Internet Security Systems Launches New Service To Protect Retail Organizations

Company’s First Vertical Offering To Prevent Theft of Sensitive Customer Data, Assist Retailers in Complying with Payment Card Industry (PCI) Standard

ATLANTA — September 20, 2005 — Internet Security Systems (ISS) (NASDAQ: ISSX) today announced that it is offering a new security solution tailored specifically to help retail organizations. Building on its Proventia® Enterprise Security Platform (ESP) and the company’s in-depth security intelligence and consulting experience, ISS has developed the ISS ESP for Retail Organizations, a seamless process for addressing the specific business needs, compliance concerns and traditional security vulnerabilities of retailers.

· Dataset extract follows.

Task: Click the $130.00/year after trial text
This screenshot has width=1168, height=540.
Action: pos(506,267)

Retail has been one of the industries most targeted by hackers in 2005, alongside financial services. At the same time, retail significantly lags behind other industries when it comes to IT security. The ISS ESP for Retail Organizations has been designed to close this security gap and help prevent increasingly common incidents such as the highly-publicized theft of customer data from DSW Shoe Warehouse uncovered in March 2005.

“In light of all the recent customer data breaches at major companies, this solution is very timely,” said Loren Rudd, research analyst at Frost & Sullivan. “In today’s ever-changing security environment, large retailers just cannot afford to take chances with their information systems.”

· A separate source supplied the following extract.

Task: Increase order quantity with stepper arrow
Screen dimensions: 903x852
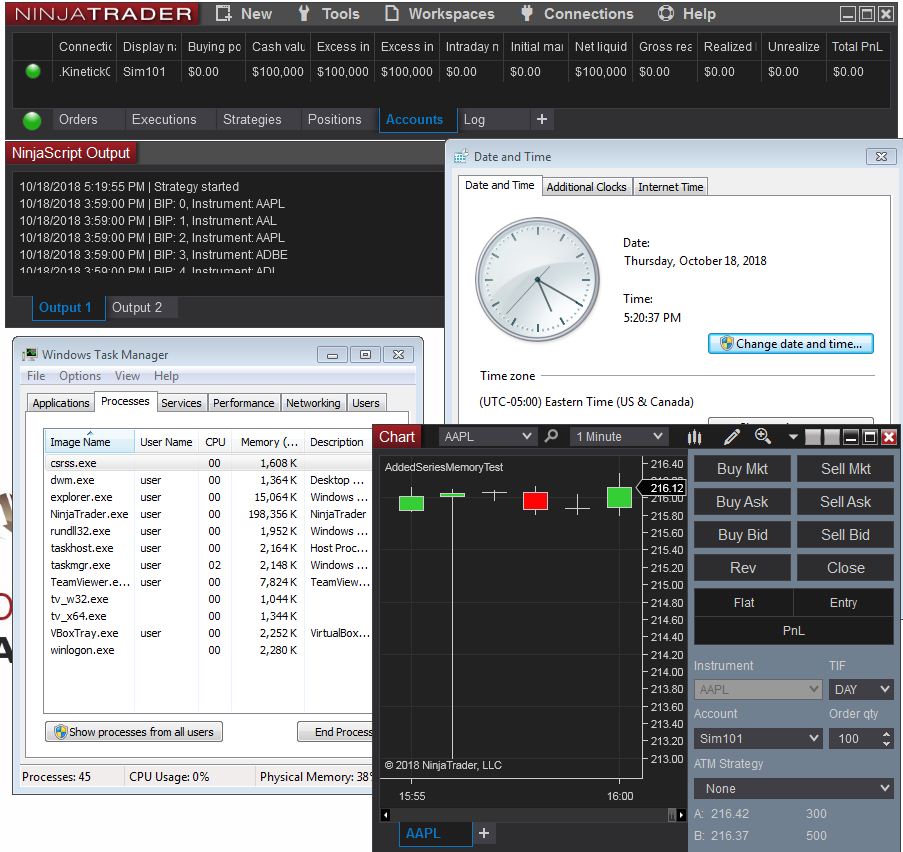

ISS products and services are currently used by six out of the top 10 biggest U.S. retail organizations. Through this new offering, ISS will help additional retail companies maintain business continuity during the holiday shopping season, safeguard the privacy of their customers’ personal data, shield critical systems and achieve compliance with the newly-enforced Payment Card Industry (PCI) standard. The PCI standard was developed by MasterCard and Visa to mandate specific computer security measures for all organizations that process, store or transmit cardholder data. Retailers were given until June 30, 2005 to comply with the standard.

“An alarming trend is on the rise involving retailers’ own employees working with hackers to place keyboard protectors over card readers to secretly record credit card numbers and pins,” said Ray Gazaway, vice president of Professional Security Services at ISS. “Through our new offering, ISS will be protecting retailers against this issue and other types of data scams.”

ISS will assist retail organizations in minimizing risks, like those mentioned above, by enacting a “defense in depth” approach, combining the forces of education, processes and technology to build comprehensive protection plans for customers. Specifically, ISS will lead retail customers through the following phases:

IRCE 2008 Conference Multi-Media CD-ROM

• Establish – Assess current state of security and risks

• Evaluate – Determine the people, processes and technology needed to achieve security best practices while generating policies and procedures to alleviate risks

• Enforce – Implement preemptive security technology at vulnerable points, while managing and monitoring state of security 24/7/365; develop incident response (back-up) plan for critical systems, educate employees and shareholders, respond to security events as needed and provide comprehensive reports on security events

• Evaluate – Justify cost of security measures and maintain regulatory compliance

The ISS Enterprise Security Platform for Retail Organizations is available now. For further information on retail security, please see the ISS white paper, “Open for Business – And Wide Open for Theft,” at: http://documents.iss.net/ISS_Retail_Exec_Brief.pdf

About Internet Security Systems, Inc.
Internet Security Systems, Inc. (ISS) is the trusted expert to global enterprises and world governments, providing products and services that protect against Internet threats. An established world leader in security since 1994, ISS delivers proven cost efficiencies and reduces regulatory and business risk across the enterprise. ISS products and services are based on the proactive security intelligence conducted by ISS’ X-Force® research and development team – the unequivocal world authority in vulnerability and threat research. Headquartered in Atlanta, Internet Security Systems has additional operations throughout the Americas, Asia, Australia, Europe and the Middle East. For more information, visit the Internet Security Systems Web site at www.iss.net or call 800-776-2362.

This release, other than historical information, includes forward-looking statements made pursuant to the “safe harbor” provisions of the Private Securities Litigation Reform Act of 1995. Some of these forward-looking statements include those describing future security services not yet released. The risks and uncertainties which could cause actual results to differ materially from those in the forward-looking statements include, but are not limited to, the following: the level of demand for ISS’ products; product and price competition; the extent to which unauthorized access to and use of online information is perceived as a threat to network security; customer budgets; risks concerning the rapid change of technology; and general economic factors. These risks and others are discussed in ISS` periodic filings with the Securities and Exchange Commission. These filings can be obtained either by contacting ISS Investor Relations or through the Securities and Exchange Commission`s Web site at http://www.sec.gov.

###

Internet Security Systems is a trademark and X-Force and Proventia are registered trademarks of Internet Security Systems, Inc. All other companies and products mentioned are trademarks and property of their respective owners.